_Prompt_
Check every line of the entries for the string "Compartir" and return the ones that contain it.

********

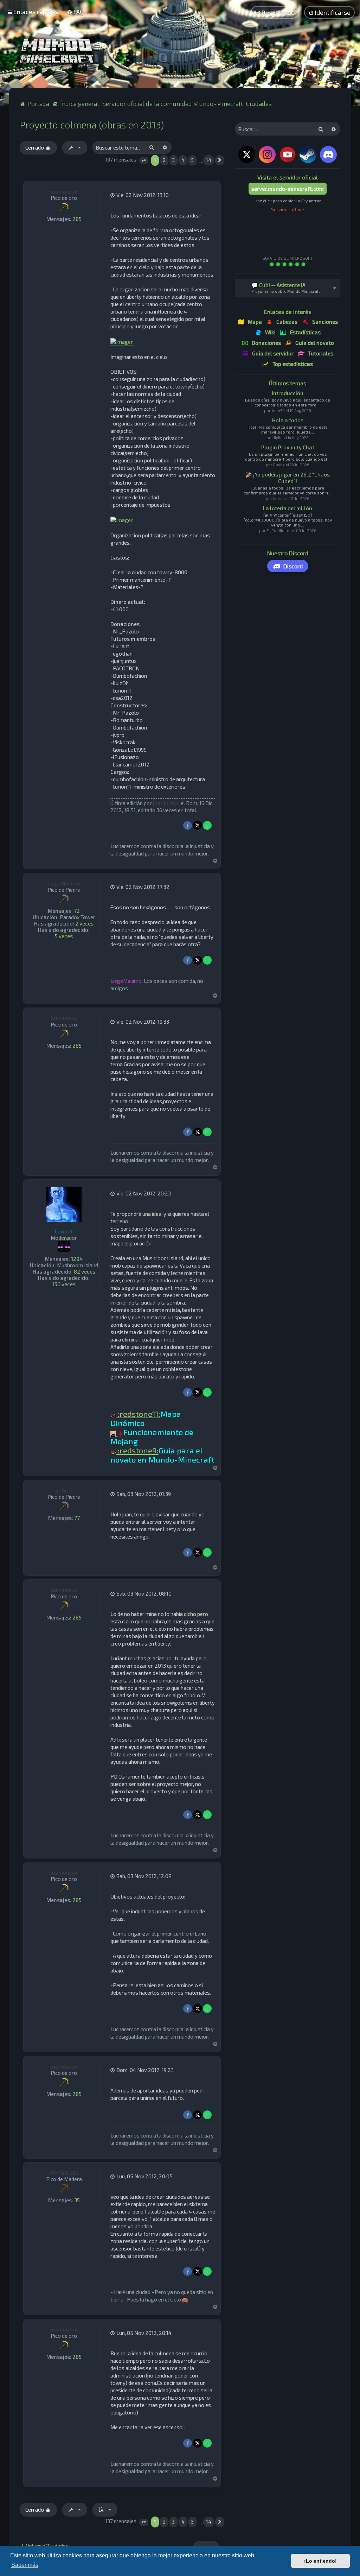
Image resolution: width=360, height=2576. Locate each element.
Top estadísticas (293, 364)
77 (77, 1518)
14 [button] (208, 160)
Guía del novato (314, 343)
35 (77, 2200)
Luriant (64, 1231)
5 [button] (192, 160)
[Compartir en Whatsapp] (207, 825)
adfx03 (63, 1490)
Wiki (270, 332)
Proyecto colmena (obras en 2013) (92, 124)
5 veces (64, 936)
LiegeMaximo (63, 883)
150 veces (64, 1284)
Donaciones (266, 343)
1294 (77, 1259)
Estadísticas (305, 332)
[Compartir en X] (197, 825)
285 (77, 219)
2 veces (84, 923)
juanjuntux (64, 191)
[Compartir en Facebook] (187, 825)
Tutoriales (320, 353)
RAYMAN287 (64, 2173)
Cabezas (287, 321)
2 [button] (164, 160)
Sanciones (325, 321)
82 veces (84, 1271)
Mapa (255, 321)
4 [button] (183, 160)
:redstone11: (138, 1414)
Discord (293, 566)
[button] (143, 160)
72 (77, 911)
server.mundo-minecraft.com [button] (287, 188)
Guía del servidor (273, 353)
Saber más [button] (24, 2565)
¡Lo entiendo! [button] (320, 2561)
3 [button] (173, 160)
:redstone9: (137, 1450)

********

_Task response_
[Compartir en Whatsapp] (207, 825)
[Compartir en X] (197, 825)
[Compartir en Facebook] (187, 825)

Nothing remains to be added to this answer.